Tom takes Jennie, harridan princess: “for better, but not worse, for richer, but not poorer, so long as your cooking does not give me the dyspepsia, and my mother-in-law does not visit oftener than once in a quarter.” (Millinery budget is to be covered by the bride’s father, “out of gratitude for not having you left upon his hands in the deplorable station of a helpless spinster.”)
Jennie takes Tom, eye-rolling Honeymooner, “provided that you do not smoke or drink; provided that you will never mention how your mother used to cook, or sew on buttons, or make your shirt-bosoms shine; provided that you carry up coal three times a day, put out the ashes once a week, bring up the tub, and put up and take down the clothes-line on wash-day, and perform faithfully all other duties demanded by a ‘new woman’ of the nineteenth century.”
At this the pair is pronounced married, and everyone bows and recesses.
Baker & Co.’s copyright warnings aside, the pageants were wildly popular. In smaller communities, a Tom Thumb wedding was often the only show in town; at events like the annual “baby parade” at Asbury Park, New Jersey, they could draw crowds in the thousands.
Commentary and history suggest that the dramatic practice of Tom Thumb weddings began, and grew, in order to teach children about religious or moral values; to model adult conduct and institutions; to offer entertainment and community fundraising potential; and because there was no Netflix to binge. Over time, the event decorated itself with different bells and whistles: sometimes fairytale or cartoon characters attended, sometimes there was singing; and very often there was an ice cream feast to entice the kids to cooperate.
The Hope Pioneer of North Dakota described a 1914 Tom Thumb wedding to benefit the Hope lodge of Rebekahs (a women’s service organization affiliated with the Odd Fellows). Despite the fact that the bride “got a little drowsy and fell off her lilliputian chair,” and never mind that the participants were very quickly distracted from the script by licking their dessert bowls and hiking their fancy skirts over their shoulders, the adults were surprised and delighted by the whole affair. When all was said and done, the lodge took in $75 (about $1,800 today).
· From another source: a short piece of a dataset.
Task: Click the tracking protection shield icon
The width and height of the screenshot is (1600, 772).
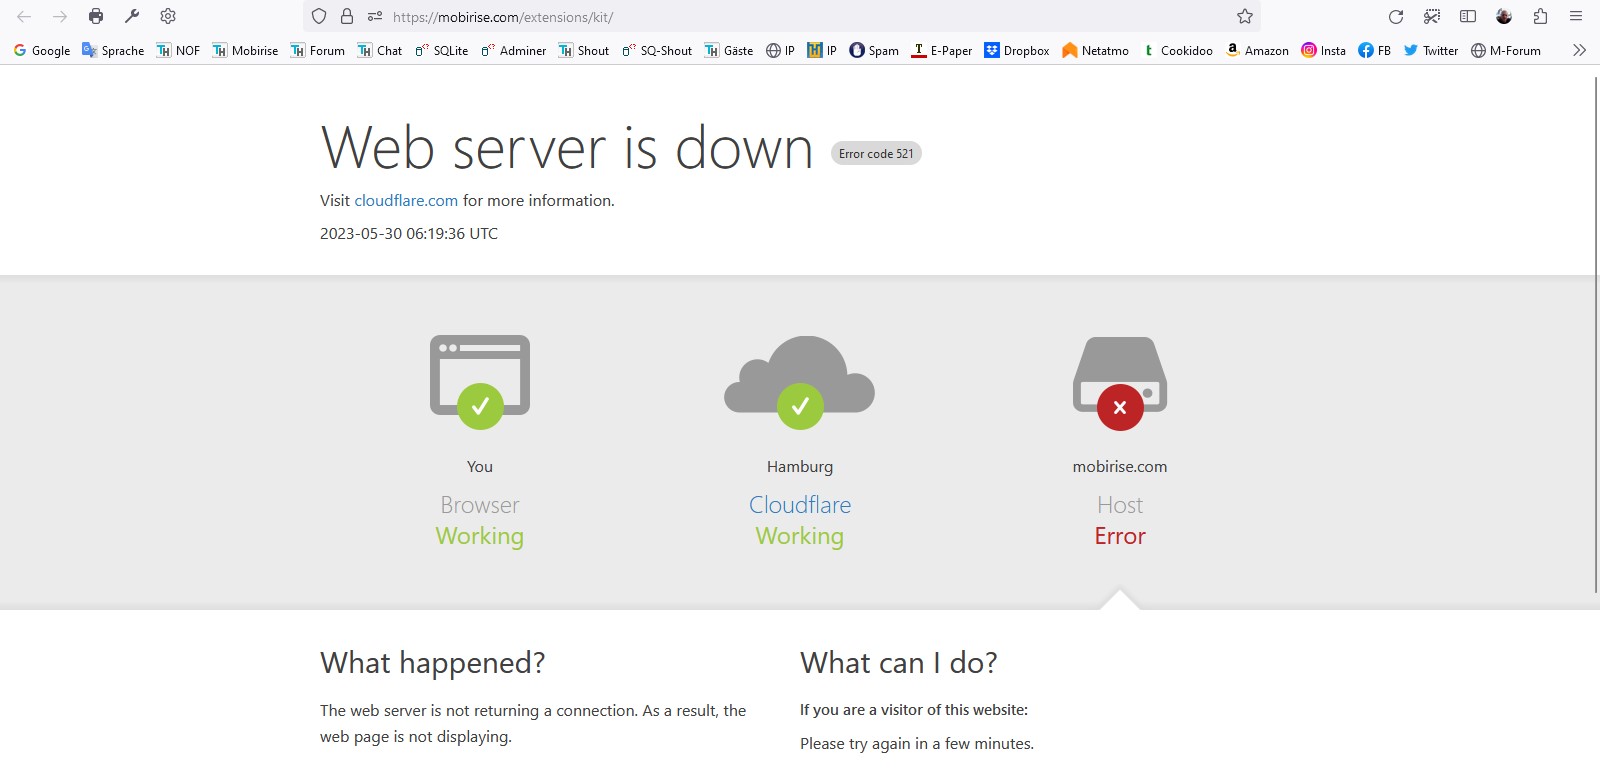Action: click(319, 16)
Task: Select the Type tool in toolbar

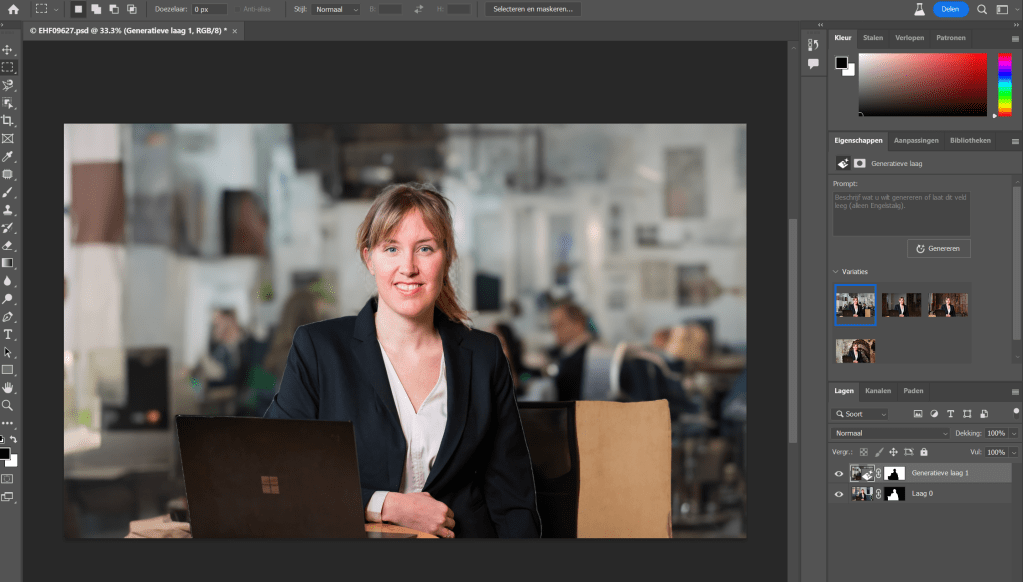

The tradition appears to have quieted down in the wake of World War I; and only popped up in any appreciable media sense again in the 1980s, at which point the jokes modernized even if the concept hadn’t: one Philadelphia “wedding” in 1982 purported to marry three child couples: the Flintstones, the Smurfs and the Jeffersons.
Even today, Tom Thumb’s bizarre, infantilizing legacy continues; though as the practice has continued into the current era, the scripts have revealed what really matters to keep the tradition going: today, vows have been known to negotiate terms not around chores or gender roles so much as snacks, Nintendo, and parental rewards for playing along with the whole notion.